This is the first in a series of three novellas that follow the characters developed in John Birmingham’s Axis of Time trilogy. In that series, he has a multinational military force battling Islamic terrorists in 2021 fall through a wormhole and end up in the middle of the Battle of Midway in 1942.
I do mean in the middle.
As in some of the ships from 2021 are actually melded with ships from 1942.
Moreso than the people, it’s the technology from 2021 that changes the direction of the world and the war in 1942. However, there was one person among that multinational force that would cause a ripple effect. Prince Harry from Great Britain happened to be on those ships, and he was sent back in time to when his grandmother – the future Queen – was just a young girl.

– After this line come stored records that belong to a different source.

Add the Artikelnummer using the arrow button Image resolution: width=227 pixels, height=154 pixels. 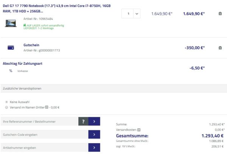click(x=94, y=147)
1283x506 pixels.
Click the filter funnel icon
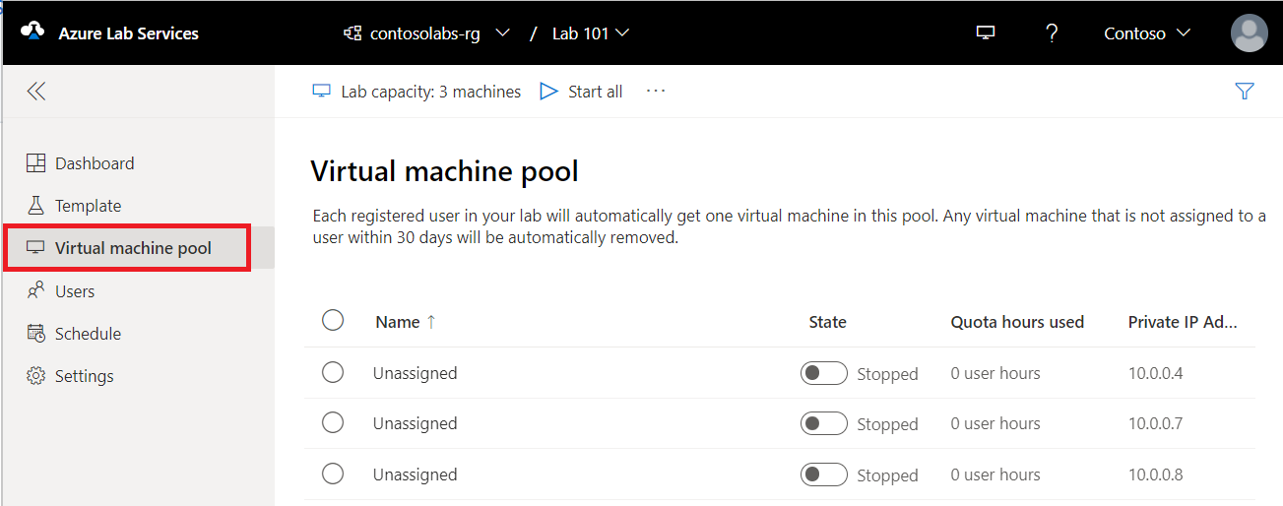point(1245,92)
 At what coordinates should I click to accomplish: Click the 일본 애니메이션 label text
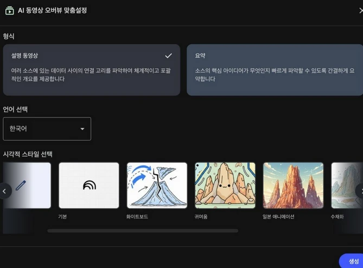(x=278, y=217)
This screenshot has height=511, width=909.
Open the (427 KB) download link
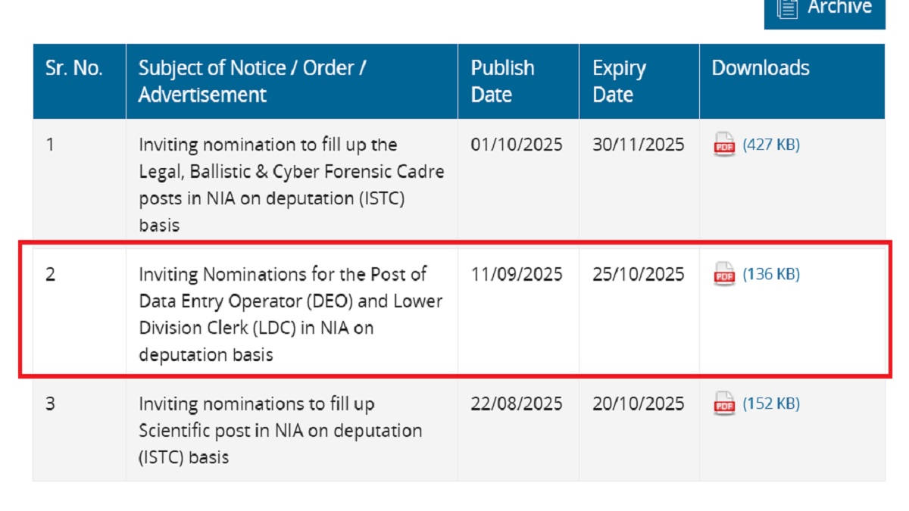pos(770,145)
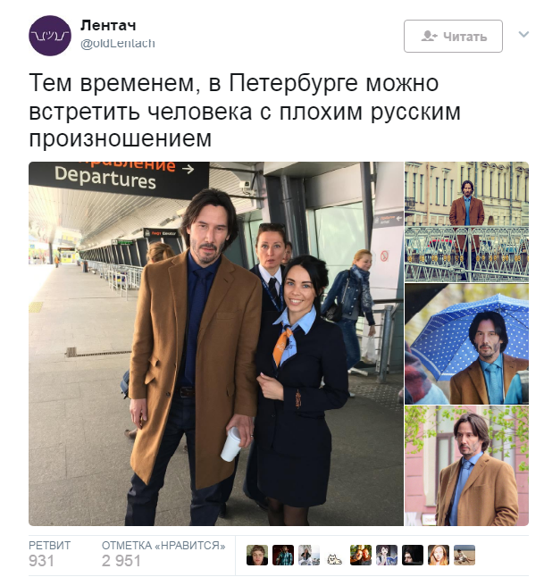This screenshot has height=577, width=544.
Task: Click the Читать follow button
Action: pyautogui.click(x=453, y=36)
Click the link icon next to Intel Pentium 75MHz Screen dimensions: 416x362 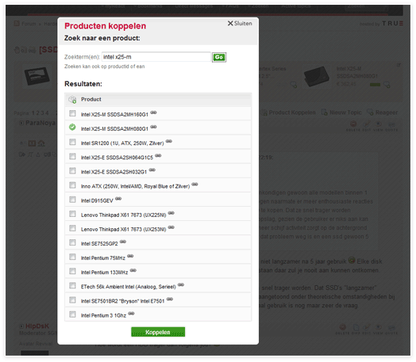point(130,256)
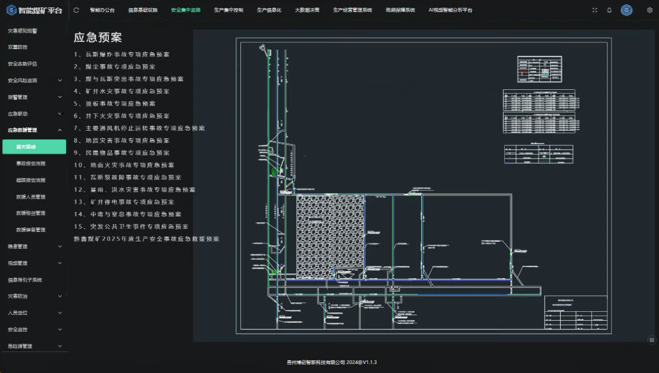Expand the 人员定位 sidebar menu
Viewport: 659px width, 373px height.
click(x=60, y=313)
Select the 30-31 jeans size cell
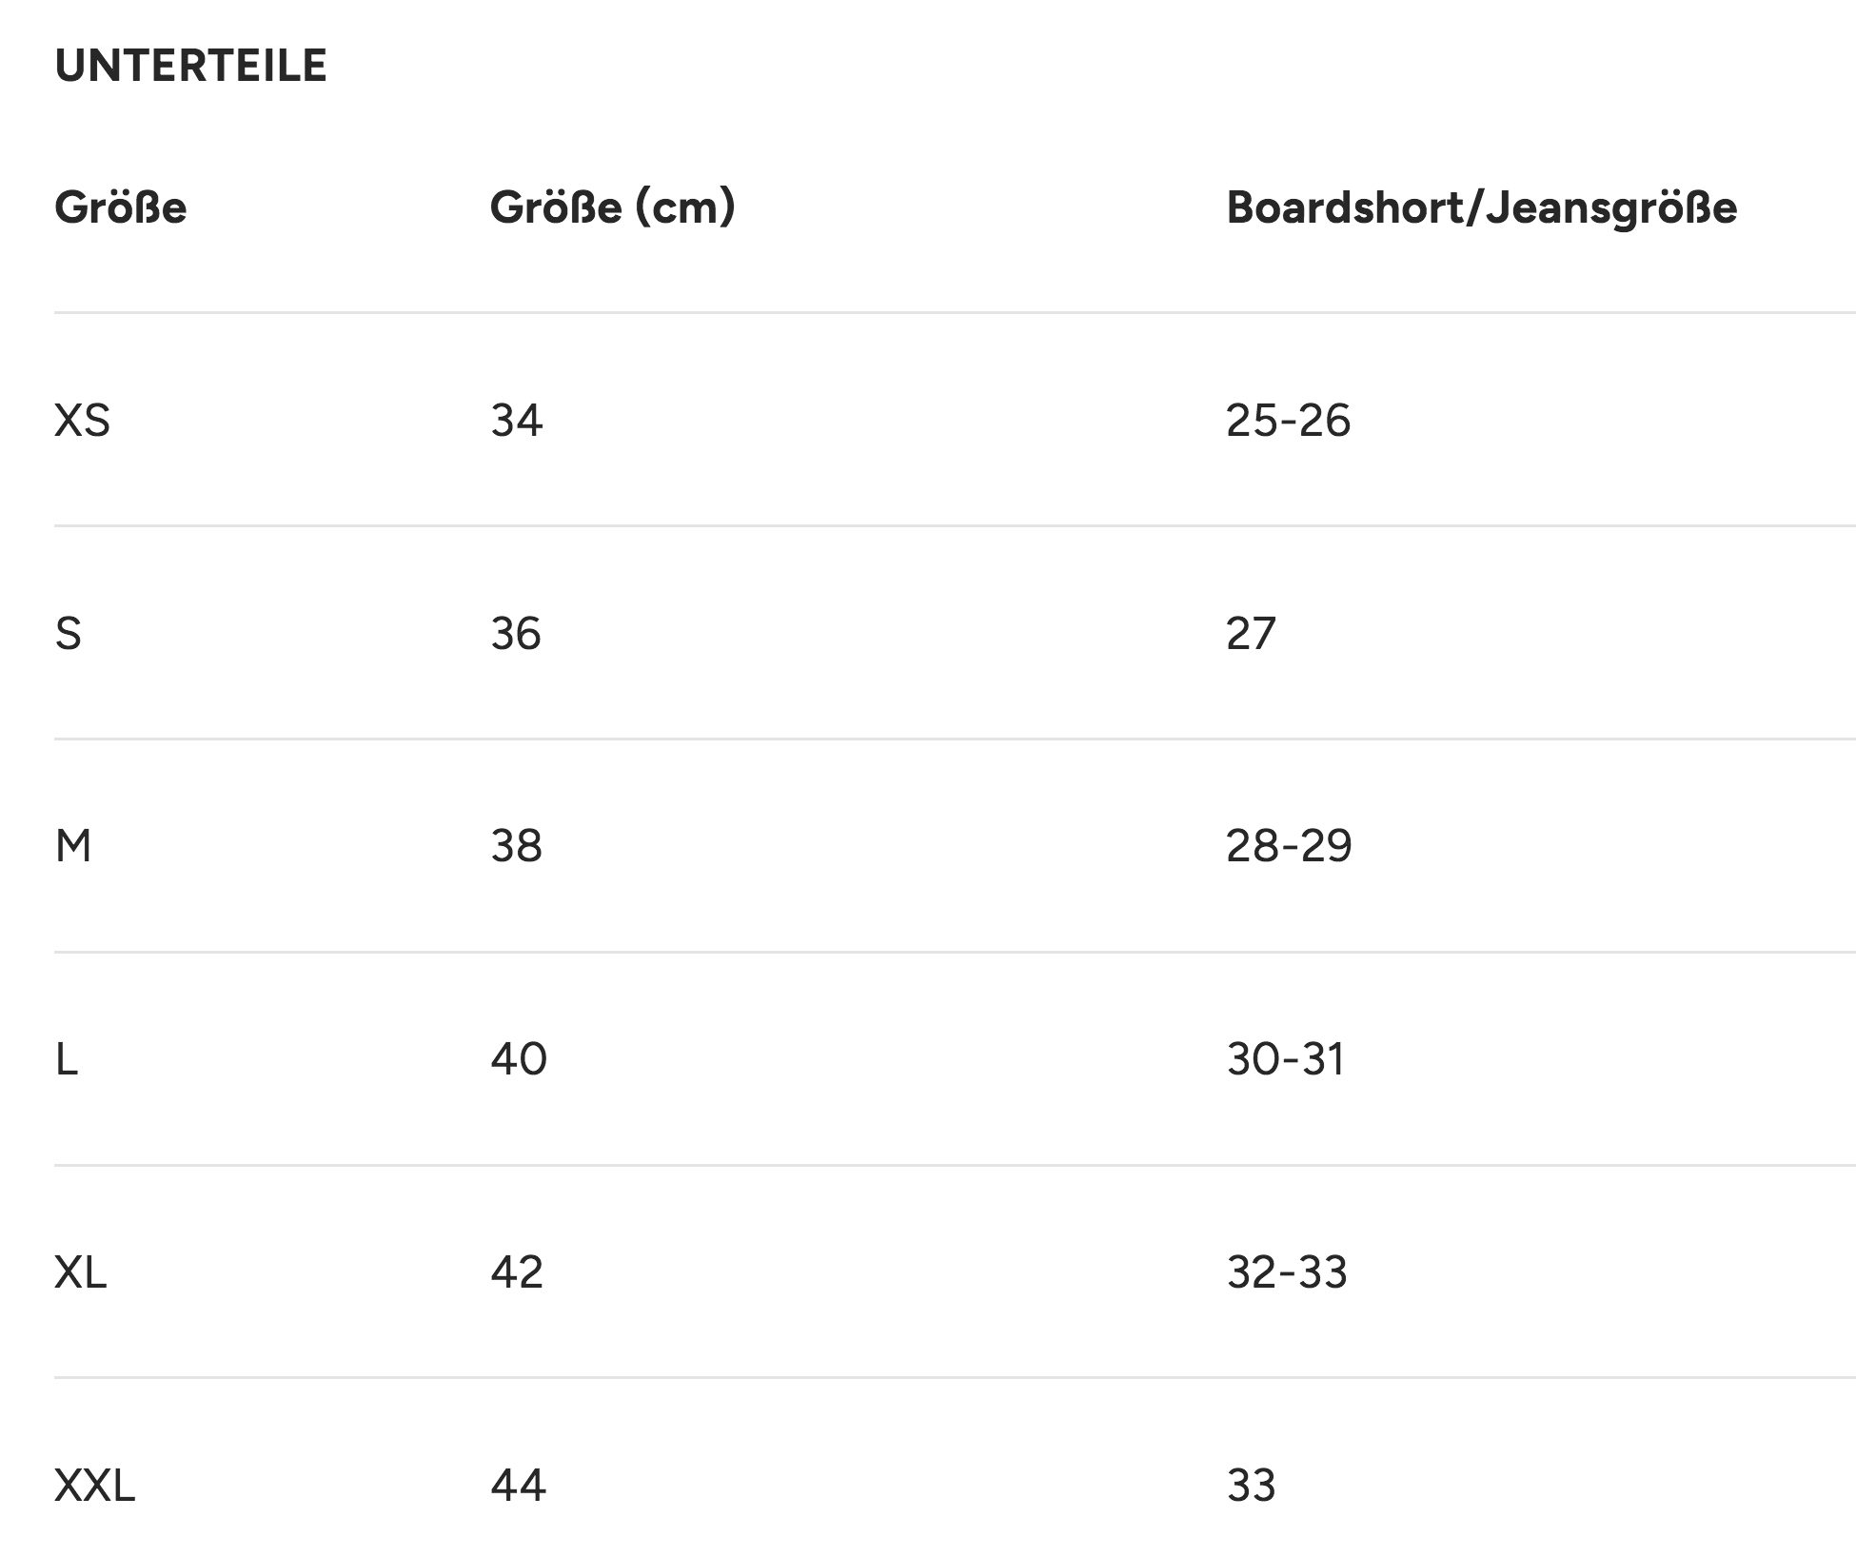This screenshot has width=1856, height=1557. [x=1286, y=1058]
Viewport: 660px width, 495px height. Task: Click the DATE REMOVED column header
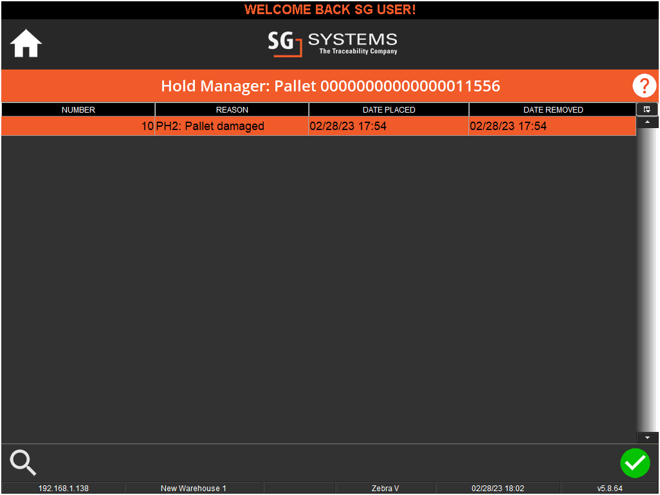[x=553, y=109]
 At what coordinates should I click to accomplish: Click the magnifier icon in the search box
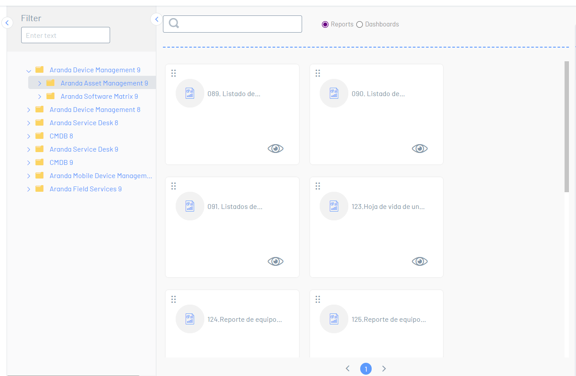coord(174,24)
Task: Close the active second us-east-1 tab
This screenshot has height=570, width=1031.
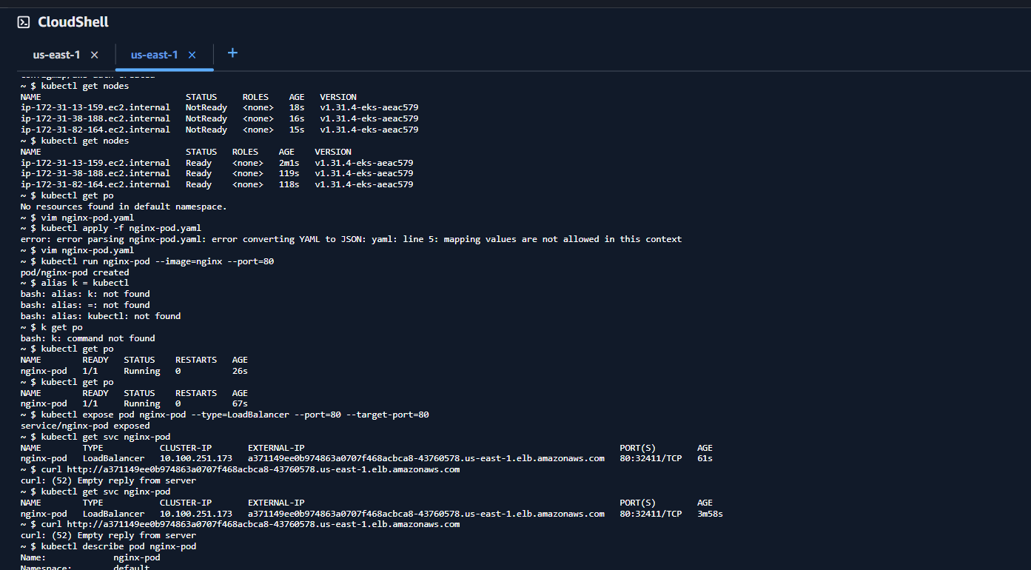Action: [x=192, y=55]
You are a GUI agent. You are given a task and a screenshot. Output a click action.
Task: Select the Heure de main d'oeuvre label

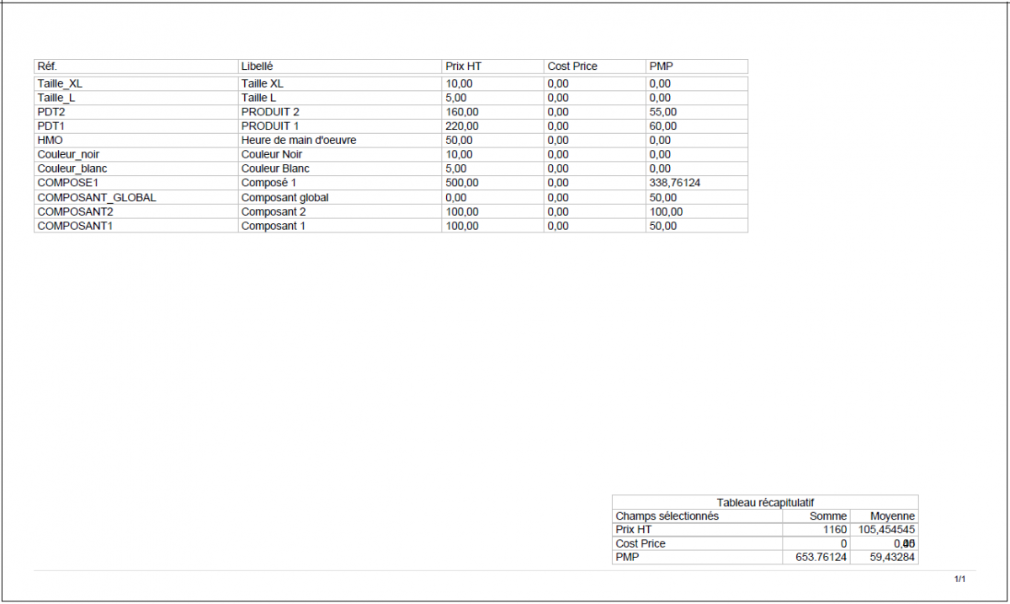pos(298,141)
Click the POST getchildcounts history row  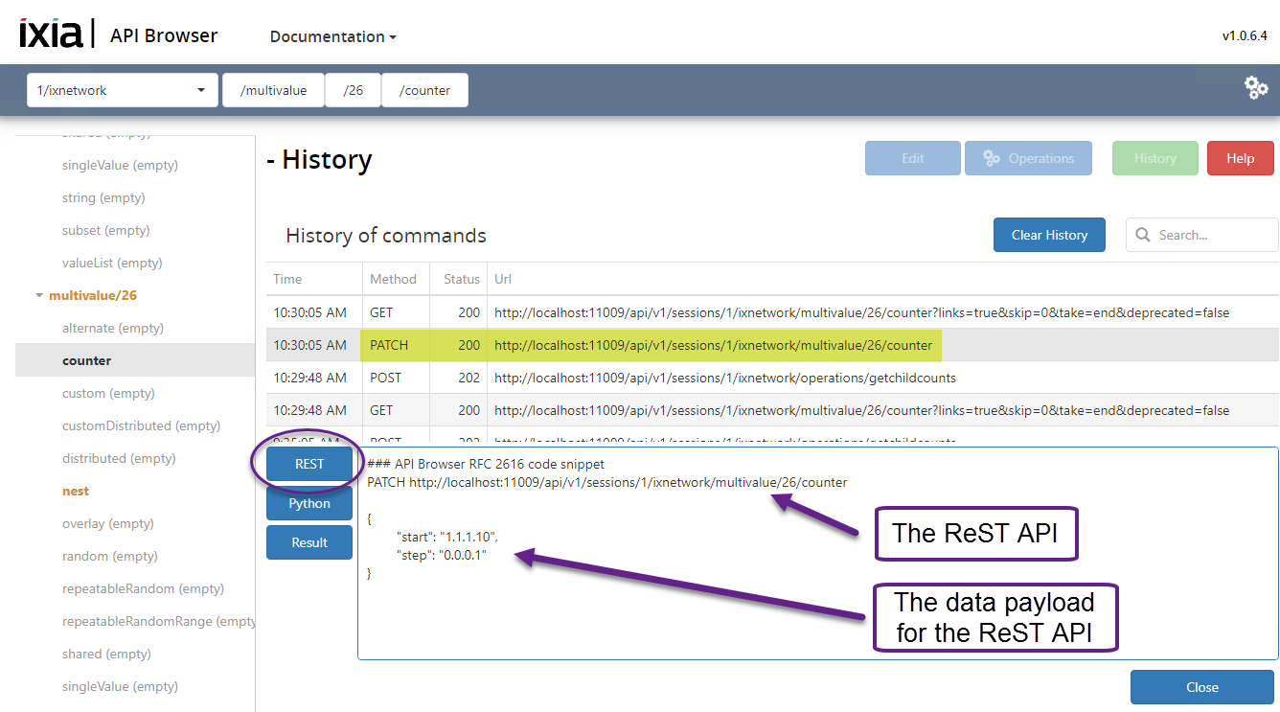tap(724, 378)
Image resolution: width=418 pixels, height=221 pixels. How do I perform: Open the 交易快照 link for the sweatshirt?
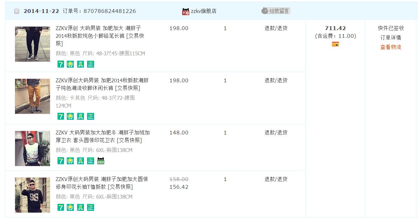tap(129, 140)
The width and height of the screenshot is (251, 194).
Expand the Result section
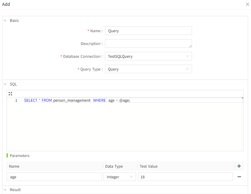tap(5, 190)
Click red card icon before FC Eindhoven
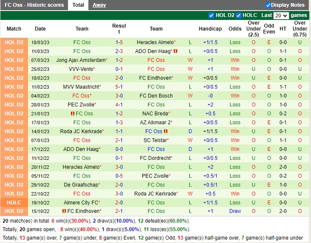Viewport: 311px width, 243px height. click(64, 211)
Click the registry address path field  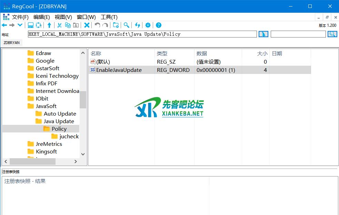(x=142, y=34)
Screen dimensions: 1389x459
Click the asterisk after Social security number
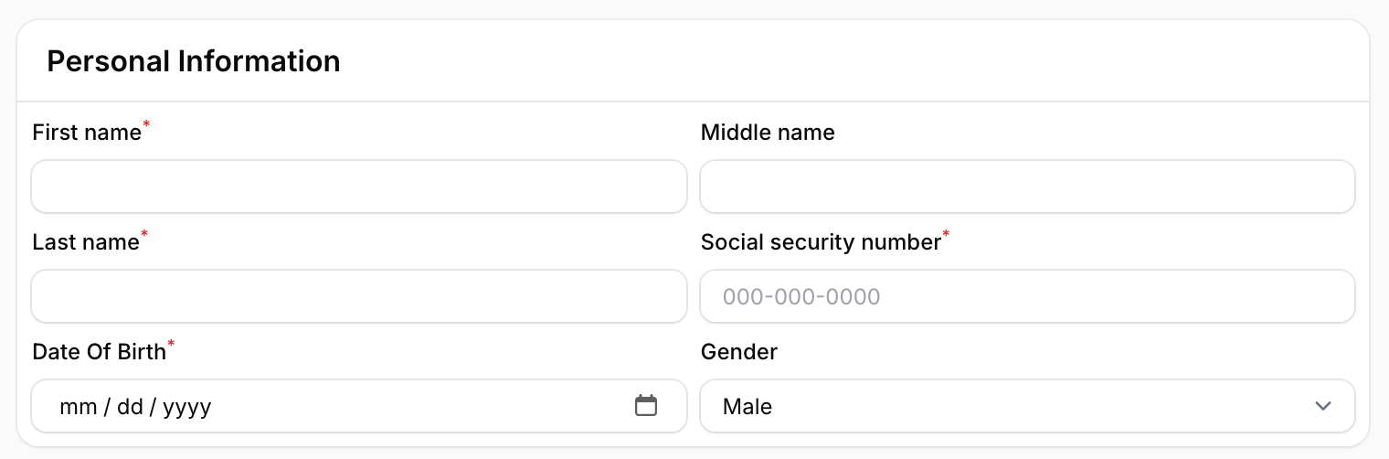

Prince Harry wasn’t the focus of those books, but these three novellas follow him in his role in this universe. Laws were put in place to exclude him from royal succession, although he does have something of a role with the Royals. He’s probably also the most famous member of the “uptimers” as those who went back in history are called.
Here he has a relationship of sorts with reporter Julia Duffy, who was an embed with the forces in 2021. While he is in Rome for a trade conference, and trying to catch up a bit with his girlfriend, MI6 taps him to meet with a Soviet businessman who is looking to defect. At the same time, a Russian uptimer, Pavel Ivanov, who is independently working against Stalin is also planning to meet with the businessman.
It was not only technology that came back from the future, but also information. The information about the course of history has Stalin frantically trying to prevent the future collapse of the Soviet Union. In all of the confusion surrounding the events at Midway and the Second World War, Stalin made more of a land-grab in Europe, and the city of Rome now is divided, similar to how Berlin was in our time. However, the Italians, through the use of the Cosa Nostra and the many ancient ruins beneath the City are resisting as much as is possible. This is secondary, though, to what Stalin is planning for the world.
It had been a few years since I read Final Impact, the last book in the original trilogy. I’d forgotten a lot of the characters but Birmingham refreshed most of them for me. I couldn’t remember all of the details, but it was enough to be able to appreciate the story. I think anyone who hasn’t read the original trilogy would be totally lost.
Stalin’s Hammer: Rome is a good follow-up to that trilogy. It’s building on it by using a celebrity of sorts as the center of the story. This is a thriller and it’s written at a great pace, keeping the action and intrigue going throughout the story. There is a lot of detail in the weaponry, which mostly went over my head. For people who like Tom Clancy-style thrillers, this will appeal to them.
Birmingham does a great job describing the technological changes in society as well. Melding the 21st-century technology with what they were capable of producing in the 1950s is handled pretty well. Things are a bit clunkier than they should be. There’s the start of an internet, which doesn’t always work. There’s the start of a cell phone network, which doesn’t always work. Most of the things that do work were harvested from the uptimer’s technology.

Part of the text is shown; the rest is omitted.